A identificação de semelhanças, que se traduz na sensação de que o nosso interlocutor é como nós, que nos compreende, que sabe do que estamos a falar, é para mim o elemento que possibilita a verdadeira comunicação. Todos já passámos por momentos em que falámos com alguém e perdemos a noção das horas ou em que, passado pouco tempo de conhecer alguém, pareceu que o conhecíamos há anos. Isto acontece porque são identificadas semelhanças, consciente ou inconscientemente, entre os interlocutores. Esta é uma habilidade inata, ligada ao interesse genuíno, e que pode ser tornada consciente e desenvolvida quando necessária. Voltemos, pois, à importância dos primeiros momentos de consulta: ao receber o cliente, o simples facto de nos apresentarmos e fazermos perguntas abertas iniciais que permitam ao cliente expor o que o trouxe ao CAMV, sem qualquer julgamento ou interrupção da nossa parte (por mais difícil que possa ser, por vezes), permite-nos não só começar a recolher toda a informação relevante, como observar a pessoa que temos à nossa frente. Podemos perceber, como referi num artigo anterior, de que forma aquele indivíduo comunica, a velocidade a que fala, que palavras ou metáforas usa, quais os aspetos que para ela são mais relevantes e a sua linguagem não-verbal. Neste último aspeto, estamos sobejamente qualificados, dado que comunicamos diariamente com animais que não falam. No fundo, observando todos estes elementos, podemos perceber o que realmente a preocupa, e nem sempre é só o problema médico do animal.
“O tempo usado nos primeiros momentos da consulta, mais dedicados à escuta e observação, dita a natureza da relação que é criada e condiciona os resultados no atendimento prestado, pelo que me parece de extrema importância”
Identificados os elementos, podemos usá-los na nossa comunicação para criar semelhanças e construir a relação com o tutor. Estratégias tão simples como devolver aquilo que foi explicado, usando as expressões do tutor, e confirmando que entendemos o que nos queria dizer, reproduzir a linguagem não-verbal e postura corporal do tutor, o tom de voz e a velocidade de discurso, ou até mesmo a frequência respiratória, fazem toda a diferença. O tempo usado nestes primeiros momentos, mais dedicados à escuta e observação, dita a natureza da relação que é criada e condiciona os resultados no atendimento prestado, pelo que me parece de extrema importância.
Proponho que experimente, no seu dia-a-dia de consultas, ter presente estas perguntas: Como costumo iniciar as consultas? O que pergunto? Quanto tempo deixo os tutores falarem sem os interromper?

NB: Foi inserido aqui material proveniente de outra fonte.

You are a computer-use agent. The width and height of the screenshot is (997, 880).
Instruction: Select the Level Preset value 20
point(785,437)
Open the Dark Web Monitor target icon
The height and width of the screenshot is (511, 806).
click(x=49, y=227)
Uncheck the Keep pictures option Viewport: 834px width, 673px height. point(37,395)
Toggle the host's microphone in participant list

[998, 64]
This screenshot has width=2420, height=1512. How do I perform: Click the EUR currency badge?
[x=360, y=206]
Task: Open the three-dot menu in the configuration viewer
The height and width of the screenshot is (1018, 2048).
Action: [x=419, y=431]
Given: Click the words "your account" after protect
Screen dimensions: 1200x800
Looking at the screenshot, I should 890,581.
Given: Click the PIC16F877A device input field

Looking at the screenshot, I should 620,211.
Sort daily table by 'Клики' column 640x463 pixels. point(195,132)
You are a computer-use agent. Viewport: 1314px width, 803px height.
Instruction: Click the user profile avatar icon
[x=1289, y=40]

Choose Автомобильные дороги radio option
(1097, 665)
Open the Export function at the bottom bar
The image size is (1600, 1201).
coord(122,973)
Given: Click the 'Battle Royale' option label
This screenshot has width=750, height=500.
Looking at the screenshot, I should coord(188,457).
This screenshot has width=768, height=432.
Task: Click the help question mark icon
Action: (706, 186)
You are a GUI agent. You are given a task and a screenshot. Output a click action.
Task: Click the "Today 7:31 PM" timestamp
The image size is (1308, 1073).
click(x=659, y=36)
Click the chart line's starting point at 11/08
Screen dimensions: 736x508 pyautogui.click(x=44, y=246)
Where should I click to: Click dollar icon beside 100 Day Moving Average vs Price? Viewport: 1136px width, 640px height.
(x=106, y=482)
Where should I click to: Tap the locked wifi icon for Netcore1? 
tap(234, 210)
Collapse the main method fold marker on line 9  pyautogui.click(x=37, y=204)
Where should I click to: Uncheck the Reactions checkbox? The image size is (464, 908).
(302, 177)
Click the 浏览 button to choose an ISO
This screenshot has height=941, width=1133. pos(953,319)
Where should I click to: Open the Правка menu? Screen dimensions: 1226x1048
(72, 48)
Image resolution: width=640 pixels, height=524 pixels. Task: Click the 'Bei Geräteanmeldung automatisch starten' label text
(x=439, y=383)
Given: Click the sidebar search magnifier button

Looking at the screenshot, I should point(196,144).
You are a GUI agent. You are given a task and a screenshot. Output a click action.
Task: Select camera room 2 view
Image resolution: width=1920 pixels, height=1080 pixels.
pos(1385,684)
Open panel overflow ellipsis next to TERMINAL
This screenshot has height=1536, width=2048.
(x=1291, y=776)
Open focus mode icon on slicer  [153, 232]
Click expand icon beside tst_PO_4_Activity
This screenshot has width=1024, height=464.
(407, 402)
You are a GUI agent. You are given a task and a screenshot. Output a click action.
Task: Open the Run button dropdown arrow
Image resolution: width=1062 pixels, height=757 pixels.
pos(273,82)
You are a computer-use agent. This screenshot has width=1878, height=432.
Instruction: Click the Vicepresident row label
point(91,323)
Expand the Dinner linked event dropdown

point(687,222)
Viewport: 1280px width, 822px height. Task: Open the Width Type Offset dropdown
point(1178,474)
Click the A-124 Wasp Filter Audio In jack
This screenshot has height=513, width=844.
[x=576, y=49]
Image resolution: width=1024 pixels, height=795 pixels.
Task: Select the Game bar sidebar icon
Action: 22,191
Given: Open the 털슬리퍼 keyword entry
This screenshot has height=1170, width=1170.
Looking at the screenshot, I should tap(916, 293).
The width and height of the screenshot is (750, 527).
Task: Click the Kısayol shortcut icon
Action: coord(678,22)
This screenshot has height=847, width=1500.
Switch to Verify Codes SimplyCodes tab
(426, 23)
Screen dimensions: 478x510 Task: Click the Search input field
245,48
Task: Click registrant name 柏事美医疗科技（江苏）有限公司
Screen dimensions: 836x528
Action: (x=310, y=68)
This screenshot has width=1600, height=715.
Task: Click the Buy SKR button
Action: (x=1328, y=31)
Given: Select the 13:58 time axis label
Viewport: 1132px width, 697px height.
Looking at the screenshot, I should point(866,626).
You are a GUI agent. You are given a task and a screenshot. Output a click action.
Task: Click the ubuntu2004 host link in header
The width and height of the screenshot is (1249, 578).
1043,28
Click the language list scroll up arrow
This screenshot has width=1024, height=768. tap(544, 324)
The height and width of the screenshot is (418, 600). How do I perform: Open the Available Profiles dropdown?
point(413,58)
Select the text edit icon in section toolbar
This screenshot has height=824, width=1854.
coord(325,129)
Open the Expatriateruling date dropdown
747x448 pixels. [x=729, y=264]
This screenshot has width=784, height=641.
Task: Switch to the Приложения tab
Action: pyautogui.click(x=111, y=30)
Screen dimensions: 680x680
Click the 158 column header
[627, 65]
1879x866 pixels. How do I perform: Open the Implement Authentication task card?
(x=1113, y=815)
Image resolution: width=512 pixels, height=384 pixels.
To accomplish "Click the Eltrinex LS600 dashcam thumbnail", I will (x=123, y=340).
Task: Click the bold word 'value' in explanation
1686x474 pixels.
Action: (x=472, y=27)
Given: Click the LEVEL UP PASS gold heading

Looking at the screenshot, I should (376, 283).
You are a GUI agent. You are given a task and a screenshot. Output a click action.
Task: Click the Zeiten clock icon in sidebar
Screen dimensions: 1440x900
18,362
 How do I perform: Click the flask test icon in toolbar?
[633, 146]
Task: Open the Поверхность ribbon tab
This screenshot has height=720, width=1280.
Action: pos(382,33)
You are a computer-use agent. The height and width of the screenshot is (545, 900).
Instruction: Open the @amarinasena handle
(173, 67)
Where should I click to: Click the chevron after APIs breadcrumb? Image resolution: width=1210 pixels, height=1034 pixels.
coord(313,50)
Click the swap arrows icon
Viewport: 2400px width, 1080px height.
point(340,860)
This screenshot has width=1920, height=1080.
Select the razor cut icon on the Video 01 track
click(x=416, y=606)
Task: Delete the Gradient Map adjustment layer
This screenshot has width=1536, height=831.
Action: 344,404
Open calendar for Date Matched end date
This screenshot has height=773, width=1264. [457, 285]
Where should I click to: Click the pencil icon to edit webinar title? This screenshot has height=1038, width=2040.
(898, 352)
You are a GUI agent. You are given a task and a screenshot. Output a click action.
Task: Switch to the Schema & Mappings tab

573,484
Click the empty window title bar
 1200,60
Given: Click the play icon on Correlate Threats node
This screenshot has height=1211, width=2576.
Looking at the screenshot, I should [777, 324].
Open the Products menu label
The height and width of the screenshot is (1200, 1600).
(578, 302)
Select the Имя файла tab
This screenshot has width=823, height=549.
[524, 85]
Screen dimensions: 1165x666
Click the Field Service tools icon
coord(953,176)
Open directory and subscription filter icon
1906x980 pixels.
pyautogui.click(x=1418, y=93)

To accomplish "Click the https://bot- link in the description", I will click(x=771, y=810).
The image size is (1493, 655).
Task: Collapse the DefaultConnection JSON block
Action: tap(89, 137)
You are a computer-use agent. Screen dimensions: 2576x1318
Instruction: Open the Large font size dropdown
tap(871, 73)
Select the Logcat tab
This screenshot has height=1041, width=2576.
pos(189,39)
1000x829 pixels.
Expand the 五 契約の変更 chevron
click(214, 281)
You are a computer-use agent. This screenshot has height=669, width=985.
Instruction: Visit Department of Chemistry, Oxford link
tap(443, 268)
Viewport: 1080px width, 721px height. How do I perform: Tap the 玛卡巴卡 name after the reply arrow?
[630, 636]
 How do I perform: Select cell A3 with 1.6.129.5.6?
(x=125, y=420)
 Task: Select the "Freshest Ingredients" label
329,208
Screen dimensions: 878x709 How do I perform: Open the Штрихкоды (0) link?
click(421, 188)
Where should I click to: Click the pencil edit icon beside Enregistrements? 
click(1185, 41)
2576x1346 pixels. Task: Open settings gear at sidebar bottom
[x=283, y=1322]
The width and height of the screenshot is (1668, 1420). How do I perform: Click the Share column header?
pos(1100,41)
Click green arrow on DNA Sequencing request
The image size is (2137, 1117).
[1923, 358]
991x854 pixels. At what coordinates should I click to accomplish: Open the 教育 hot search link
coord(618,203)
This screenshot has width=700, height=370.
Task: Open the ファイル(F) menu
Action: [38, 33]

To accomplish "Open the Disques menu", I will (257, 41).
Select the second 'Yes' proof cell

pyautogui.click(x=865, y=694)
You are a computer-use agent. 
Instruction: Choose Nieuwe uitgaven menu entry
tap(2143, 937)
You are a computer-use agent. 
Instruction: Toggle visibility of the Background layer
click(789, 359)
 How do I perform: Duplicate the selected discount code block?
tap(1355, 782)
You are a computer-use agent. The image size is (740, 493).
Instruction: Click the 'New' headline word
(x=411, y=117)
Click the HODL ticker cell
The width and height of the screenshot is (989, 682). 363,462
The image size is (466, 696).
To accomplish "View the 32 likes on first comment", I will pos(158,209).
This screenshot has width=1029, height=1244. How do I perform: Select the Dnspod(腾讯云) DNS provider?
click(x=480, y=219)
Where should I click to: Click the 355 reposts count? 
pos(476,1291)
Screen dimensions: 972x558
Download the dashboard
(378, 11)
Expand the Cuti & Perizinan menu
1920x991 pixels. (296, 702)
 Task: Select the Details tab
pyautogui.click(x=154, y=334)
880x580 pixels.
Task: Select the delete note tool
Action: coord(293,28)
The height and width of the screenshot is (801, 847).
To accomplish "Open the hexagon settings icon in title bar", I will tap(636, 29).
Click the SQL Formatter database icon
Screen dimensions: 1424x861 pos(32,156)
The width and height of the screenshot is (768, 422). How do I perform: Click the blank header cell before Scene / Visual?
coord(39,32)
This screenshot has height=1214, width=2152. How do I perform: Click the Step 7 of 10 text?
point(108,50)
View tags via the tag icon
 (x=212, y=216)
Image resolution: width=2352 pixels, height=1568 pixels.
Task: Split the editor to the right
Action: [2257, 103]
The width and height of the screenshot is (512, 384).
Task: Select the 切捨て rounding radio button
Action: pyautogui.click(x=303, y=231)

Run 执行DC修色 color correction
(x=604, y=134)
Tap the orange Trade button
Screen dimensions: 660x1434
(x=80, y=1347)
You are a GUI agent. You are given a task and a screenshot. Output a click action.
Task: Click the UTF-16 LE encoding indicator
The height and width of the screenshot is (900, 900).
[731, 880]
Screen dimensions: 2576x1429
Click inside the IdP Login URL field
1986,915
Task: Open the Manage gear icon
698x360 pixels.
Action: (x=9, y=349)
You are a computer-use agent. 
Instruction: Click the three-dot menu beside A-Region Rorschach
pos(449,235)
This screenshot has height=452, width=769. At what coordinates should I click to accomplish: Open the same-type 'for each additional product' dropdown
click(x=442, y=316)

Como está a minha relação com os tutores? Com que tutores tenho mais facilidade em estabelecer uma relação eficaz? E com que tutores a relação é mais difícil? Qual é a ligação entre a minha abordagem inicial e as relações que crio?
Acredito profundamente que a melhor consulta é aquela dada por um veterinário com um interesse genuíno nos animais e nos seus tutores, e que é possível fazê-lo sem demorar mais tempo do que o adequado. Pode ser tão simples como deixá-los falar.
* Médico veterinário, coach e formador
**Artigo de opinião publicado na edição 169 da VETERINÁRIA ATUAL, de março de 2023.